What's different about their input files. 
- Gradients  are necessary for NL2SOL
- Seed is necessary for EGO (or a default is used)


In [None]:
os.chdir('..')
os.chdir('..')
! cat dakota_02_nl2sol.in

In [None]:
! cat dakota_03_ego.in


In [None]:

subprocess.call("./start_02_nl2sol.sh")
subprocess.call("./start_03_ego.sh")

In [None]:
files = glob.glob("*.dat")
dfs = []
for file in files:
    df = pd.read_csv(file, engine="python", sep="\s+")
    df["method"] = file.split('.')[0].split("_")[-1]
    dfs.append(df)

df = pd.concat(dfs, ignore_index=True)
method_cats = CategoricalDtype(categories=["grid", 
                                           "nl2sol", 
                                           "ego"], 
                               ordered=True)
df["method"] = df["method"].astype(method_cats)
df = df.set_index(["method", "T", "duration_years"]).drop(columns=["interface"])

# plot evaluations
(ggplot(df.reset_index(), aes(x="T", y="duration_years", color="%eval_id")) + 
     geom_point() + 
     scale_color_cmap(name='jet') +
     facet_wrap("~method"))



In [None]:

(ggplot(df.reset_index(), aes(x="T", y="duration_years", color="rmse")) + 
     geom_point() + 
     facet_wrap("~method"))


In [None]:
# see how results and number of evaluations are influenced by method
sum_df = df.drop(columns=["%eval_id"]).groupby("method").agg([np.count_nonzero, np.min])
sum_df.columns = sum_df.columns.map('|'.join).str.strip('|')

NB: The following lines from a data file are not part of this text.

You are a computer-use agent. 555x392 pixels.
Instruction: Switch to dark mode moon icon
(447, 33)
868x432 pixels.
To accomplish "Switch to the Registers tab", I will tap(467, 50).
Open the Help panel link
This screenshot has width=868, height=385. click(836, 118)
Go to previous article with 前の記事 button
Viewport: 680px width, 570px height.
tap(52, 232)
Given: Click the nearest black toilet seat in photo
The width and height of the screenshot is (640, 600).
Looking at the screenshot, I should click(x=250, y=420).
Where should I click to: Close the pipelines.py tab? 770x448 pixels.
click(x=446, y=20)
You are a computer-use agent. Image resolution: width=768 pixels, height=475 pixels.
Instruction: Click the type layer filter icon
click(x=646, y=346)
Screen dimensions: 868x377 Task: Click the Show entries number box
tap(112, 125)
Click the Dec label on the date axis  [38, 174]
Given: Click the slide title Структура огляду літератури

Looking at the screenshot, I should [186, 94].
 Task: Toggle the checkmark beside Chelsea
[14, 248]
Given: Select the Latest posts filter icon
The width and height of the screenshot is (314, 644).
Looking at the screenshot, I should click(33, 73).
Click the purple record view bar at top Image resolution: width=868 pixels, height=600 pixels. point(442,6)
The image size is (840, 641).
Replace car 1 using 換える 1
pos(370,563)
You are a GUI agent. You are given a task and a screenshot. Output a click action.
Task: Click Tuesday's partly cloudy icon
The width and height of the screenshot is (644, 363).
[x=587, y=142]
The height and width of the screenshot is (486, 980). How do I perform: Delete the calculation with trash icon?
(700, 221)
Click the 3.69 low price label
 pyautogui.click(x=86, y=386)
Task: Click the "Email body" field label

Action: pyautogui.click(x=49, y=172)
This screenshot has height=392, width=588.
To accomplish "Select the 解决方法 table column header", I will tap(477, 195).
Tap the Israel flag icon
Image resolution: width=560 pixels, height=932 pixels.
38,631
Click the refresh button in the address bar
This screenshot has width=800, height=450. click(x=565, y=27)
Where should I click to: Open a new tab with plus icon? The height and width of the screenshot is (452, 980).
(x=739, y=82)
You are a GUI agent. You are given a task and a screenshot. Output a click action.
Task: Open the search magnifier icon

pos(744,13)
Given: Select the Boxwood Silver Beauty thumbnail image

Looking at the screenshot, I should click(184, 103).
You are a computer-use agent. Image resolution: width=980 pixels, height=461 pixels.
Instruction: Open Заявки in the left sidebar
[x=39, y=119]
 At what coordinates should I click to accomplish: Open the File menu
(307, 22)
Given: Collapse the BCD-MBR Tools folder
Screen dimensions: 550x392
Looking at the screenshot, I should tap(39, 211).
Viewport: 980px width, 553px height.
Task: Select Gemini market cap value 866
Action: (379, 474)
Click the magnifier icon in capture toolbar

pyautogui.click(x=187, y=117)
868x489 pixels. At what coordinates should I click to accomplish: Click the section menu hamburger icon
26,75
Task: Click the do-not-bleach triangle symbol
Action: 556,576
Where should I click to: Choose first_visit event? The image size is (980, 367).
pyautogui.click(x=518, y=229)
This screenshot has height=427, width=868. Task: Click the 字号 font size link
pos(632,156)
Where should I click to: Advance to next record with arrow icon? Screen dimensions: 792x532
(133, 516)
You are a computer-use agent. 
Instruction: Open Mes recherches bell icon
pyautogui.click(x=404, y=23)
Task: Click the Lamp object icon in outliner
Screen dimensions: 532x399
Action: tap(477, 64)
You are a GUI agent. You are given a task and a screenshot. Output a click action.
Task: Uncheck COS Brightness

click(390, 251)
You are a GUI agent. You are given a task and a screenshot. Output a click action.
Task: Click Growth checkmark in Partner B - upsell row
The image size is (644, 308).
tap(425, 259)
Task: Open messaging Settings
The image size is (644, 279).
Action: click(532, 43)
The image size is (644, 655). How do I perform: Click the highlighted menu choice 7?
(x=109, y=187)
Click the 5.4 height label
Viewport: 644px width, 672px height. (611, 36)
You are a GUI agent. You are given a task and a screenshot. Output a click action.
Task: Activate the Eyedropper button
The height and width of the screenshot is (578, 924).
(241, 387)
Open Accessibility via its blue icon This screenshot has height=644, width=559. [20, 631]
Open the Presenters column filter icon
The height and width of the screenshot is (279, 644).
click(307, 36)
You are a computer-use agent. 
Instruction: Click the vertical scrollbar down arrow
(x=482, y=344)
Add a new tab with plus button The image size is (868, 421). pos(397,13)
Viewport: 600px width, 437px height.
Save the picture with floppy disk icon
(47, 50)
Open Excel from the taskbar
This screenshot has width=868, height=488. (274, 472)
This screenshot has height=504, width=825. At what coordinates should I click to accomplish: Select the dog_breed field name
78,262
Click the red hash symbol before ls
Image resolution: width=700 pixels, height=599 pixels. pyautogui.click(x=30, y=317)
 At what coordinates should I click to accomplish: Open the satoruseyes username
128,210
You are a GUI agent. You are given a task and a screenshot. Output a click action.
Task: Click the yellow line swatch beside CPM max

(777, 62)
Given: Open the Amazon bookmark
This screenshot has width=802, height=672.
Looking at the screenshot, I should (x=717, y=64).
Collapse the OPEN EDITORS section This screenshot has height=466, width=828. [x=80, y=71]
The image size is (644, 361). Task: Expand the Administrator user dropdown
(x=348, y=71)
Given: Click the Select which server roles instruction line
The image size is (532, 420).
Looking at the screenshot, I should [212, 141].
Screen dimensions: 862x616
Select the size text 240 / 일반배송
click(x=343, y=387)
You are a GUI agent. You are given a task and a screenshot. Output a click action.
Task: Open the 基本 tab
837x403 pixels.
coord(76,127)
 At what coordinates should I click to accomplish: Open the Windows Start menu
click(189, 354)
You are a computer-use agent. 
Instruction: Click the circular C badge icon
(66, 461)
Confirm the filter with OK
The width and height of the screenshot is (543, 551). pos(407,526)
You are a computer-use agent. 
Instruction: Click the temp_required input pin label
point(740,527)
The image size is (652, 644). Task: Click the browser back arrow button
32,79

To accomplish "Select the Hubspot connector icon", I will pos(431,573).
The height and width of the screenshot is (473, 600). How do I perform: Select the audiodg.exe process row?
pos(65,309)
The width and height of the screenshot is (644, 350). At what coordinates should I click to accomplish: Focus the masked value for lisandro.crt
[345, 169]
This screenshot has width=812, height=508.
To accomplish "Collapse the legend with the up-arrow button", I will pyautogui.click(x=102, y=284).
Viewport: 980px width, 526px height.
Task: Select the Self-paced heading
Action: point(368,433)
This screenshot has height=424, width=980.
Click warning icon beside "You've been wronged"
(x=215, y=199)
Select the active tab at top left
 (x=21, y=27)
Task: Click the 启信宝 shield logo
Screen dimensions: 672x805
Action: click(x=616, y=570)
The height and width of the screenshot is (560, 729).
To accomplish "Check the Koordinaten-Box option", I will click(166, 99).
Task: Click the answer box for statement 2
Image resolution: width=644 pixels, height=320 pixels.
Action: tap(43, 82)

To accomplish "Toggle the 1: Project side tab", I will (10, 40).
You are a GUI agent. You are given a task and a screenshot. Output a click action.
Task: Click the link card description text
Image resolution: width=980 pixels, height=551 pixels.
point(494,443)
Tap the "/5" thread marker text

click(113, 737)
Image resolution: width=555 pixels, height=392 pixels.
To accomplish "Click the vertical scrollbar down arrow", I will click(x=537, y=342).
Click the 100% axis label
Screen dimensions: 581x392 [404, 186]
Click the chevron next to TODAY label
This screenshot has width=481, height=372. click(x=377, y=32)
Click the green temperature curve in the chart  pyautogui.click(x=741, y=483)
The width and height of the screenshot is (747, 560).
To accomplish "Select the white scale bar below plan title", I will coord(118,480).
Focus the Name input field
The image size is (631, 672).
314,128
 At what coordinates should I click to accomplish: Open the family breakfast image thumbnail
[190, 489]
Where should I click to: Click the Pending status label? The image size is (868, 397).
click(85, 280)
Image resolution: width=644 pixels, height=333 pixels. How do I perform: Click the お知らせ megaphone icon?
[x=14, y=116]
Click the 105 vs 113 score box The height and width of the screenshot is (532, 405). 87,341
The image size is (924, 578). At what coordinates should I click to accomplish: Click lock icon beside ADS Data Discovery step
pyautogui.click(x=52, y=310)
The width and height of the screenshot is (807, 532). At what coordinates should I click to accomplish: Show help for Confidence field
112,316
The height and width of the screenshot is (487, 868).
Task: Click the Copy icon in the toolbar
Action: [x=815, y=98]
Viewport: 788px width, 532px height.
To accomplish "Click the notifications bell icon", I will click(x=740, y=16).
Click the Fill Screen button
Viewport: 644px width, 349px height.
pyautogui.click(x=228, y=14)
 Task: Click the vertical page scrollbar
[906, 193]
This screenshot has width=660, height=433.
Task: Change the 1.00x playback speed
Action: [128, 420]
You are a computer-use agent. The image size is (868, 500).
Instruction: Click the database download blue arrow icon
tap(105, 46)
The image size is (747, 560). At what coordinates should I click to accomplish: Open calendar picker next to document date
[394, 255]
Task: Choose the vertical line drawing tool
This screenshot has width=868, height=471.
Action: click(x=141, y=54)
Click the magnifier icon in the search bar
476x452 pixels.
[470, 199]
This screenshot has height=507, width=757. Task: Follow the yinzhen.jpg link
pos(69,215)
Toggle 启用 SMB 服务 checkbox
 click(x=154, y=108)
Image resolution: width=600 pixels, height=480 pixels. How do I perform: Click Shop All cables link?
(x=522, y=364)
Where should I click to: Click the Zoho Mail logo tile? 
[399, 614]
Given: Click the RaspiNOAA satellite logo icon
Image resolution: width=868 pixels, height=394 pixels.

(ggplot(sum_df.reset_index(), (aes(x="rmse|count_nonzero", y="rmse|amin", color="method"))) + geom_point())


In [None]:

# summarized best Ts and durations
best_df=df[df.rmse.isin(sum_df["rmse|amin"].values)].reset_index()
print(best_df)

# Discussion:
- computational cost of Dakota method vs complex model evaluation.
    * calculation of numerical gradients
    * increasing dimension
- do you need parameter estimates, or just a best fit point.
- RST file, .out file and reproducible research
- We haven't yet talked about the uncertainty estimates on  parameters, just
  which parameter is best. That is for another day.

# Exploration if time:
* Explore other optimization methods. Start by going to the [Online Reference Manual](https://dakota.sandia.gov/content/69-reference-manual) and selecting Topics Area > Methods > Optimization and Calibration
* Add a second component of the objective function.
* Make the model (of surface temperature history) more complex.